Rewrite the rows below as a numbered list. Start at the line holding "The width and" and run through the last line, including both ends, dropping blank lines and leaving out the pictures.

Data to process:
────────────────

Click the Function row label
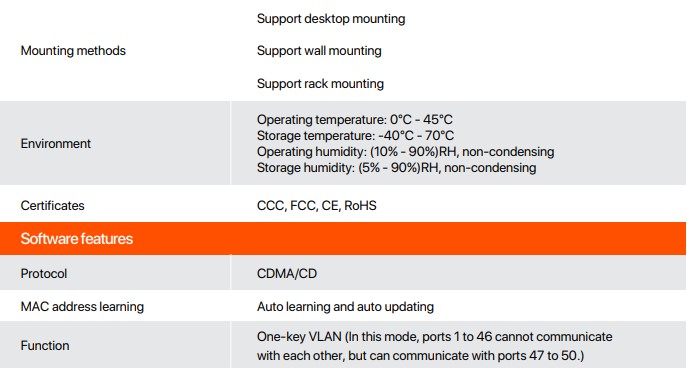This screenshot has width=687, height=368. pyautogui.click(x=45, y=346)
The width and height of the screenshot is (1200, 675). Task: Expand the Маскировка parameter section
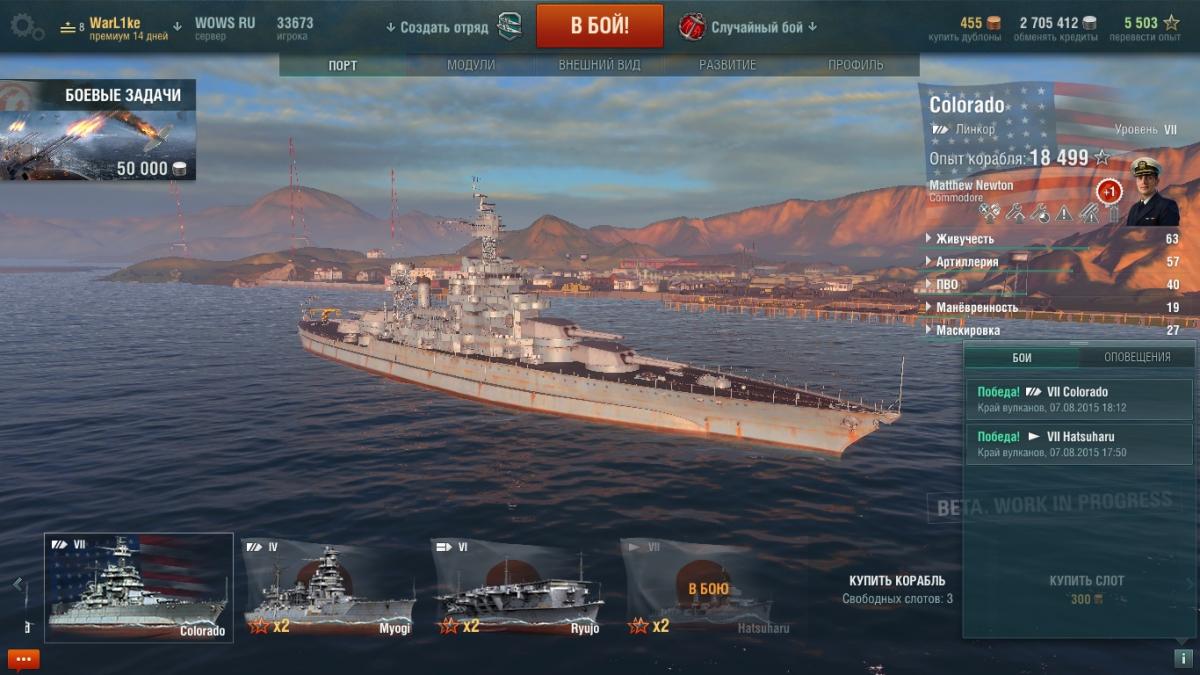(1052, 330)
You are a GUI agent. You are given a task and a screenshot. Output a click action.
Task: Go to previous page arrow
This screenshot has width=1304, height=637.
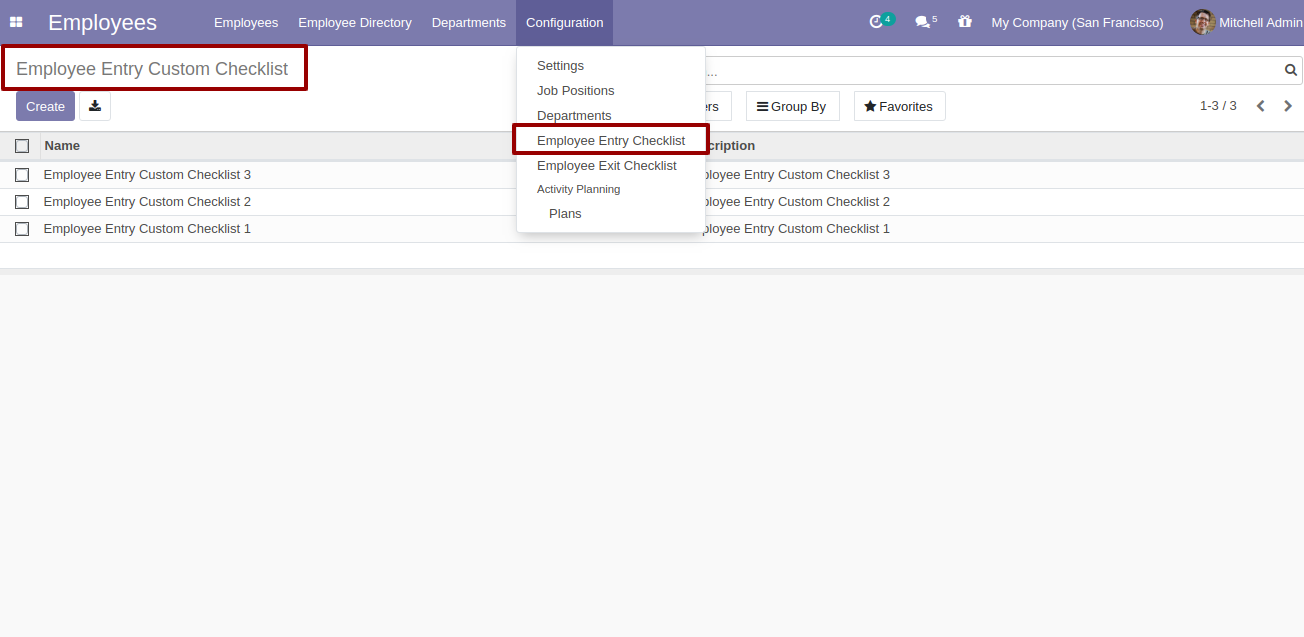[1261, 106]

────────────────

Full response:
1. The width and height of the screenshot is (1200, 675). Task: Expand the Маскировка parameter section
2. (1052, 330)
3. You are a GUI agent. You are given a task and a screenshot. Output a click action.
4. Task: Go to previous page arrow
5. This screenshot has width=1304, height=637.
6. [1261, 106]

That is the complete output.